[Stored items]
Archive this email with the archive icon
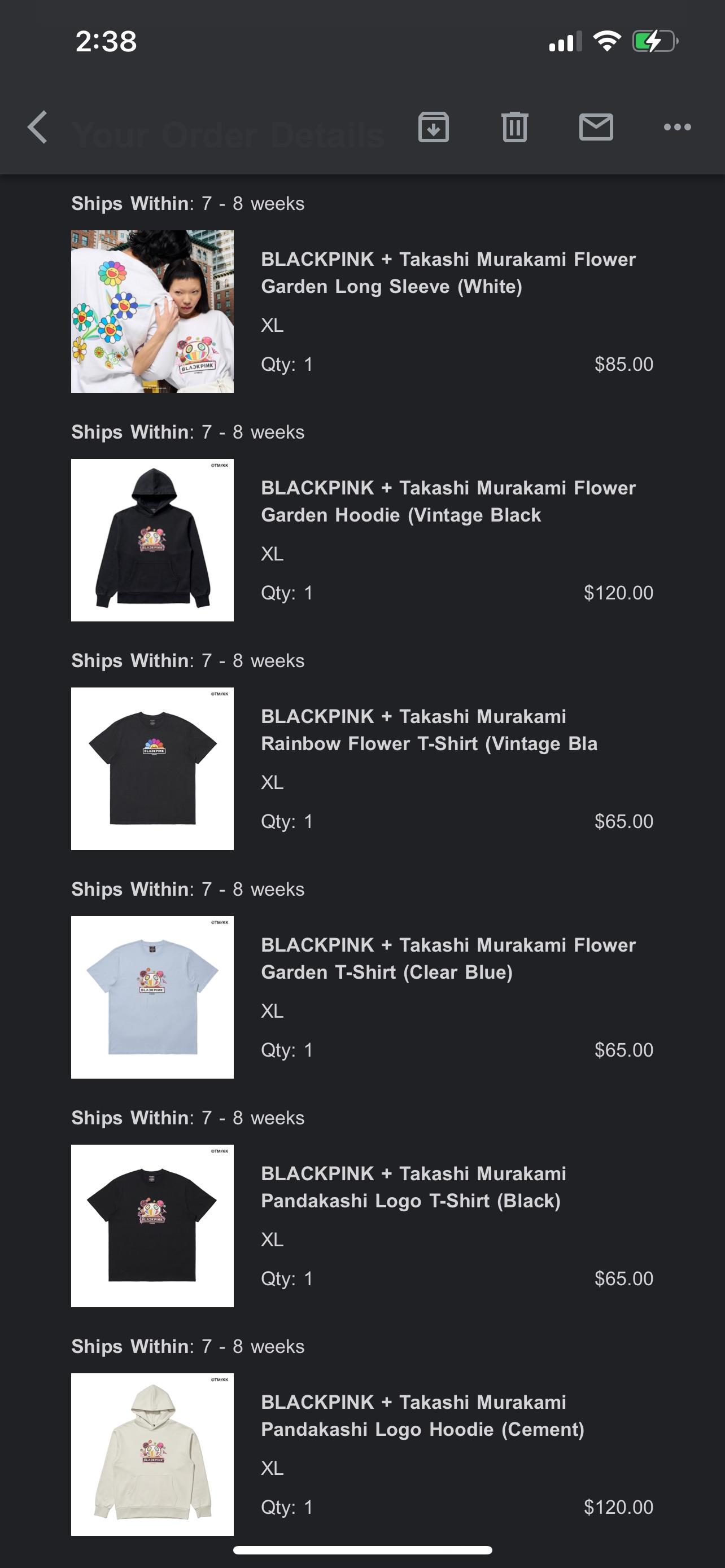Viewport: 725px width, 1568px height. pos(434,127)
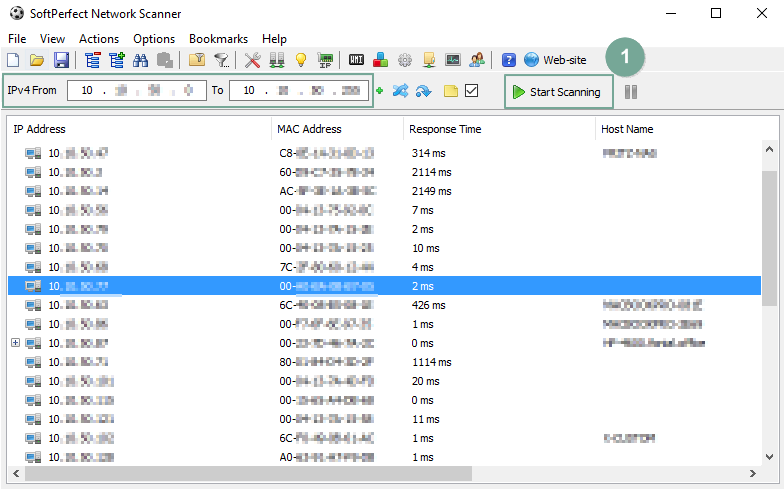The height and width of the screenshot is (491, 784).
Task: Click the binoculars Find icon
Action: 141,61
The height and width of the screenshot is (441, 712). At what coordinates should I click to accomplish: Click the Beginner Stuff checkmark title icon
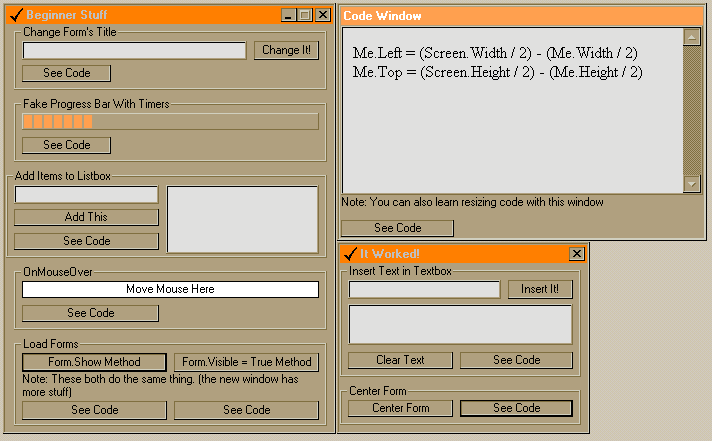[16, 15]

__REQUIRED WORK__: Would you return all of the data above word for word, omitting every picture?

__EXERCISE RESULT__:
Archive this email with the archive icon
Viewport: 725px width, 1568px height. pos(434,127)
The height and width of the screenshot is (491, 784).
Task: Click the binoculars Find icon
Action: 141,61
The height and width of the screenshot is (441, 712). At what coordinates should I click to accomplish: Click the Beginner Stuff checkmark title icon
[16, 15]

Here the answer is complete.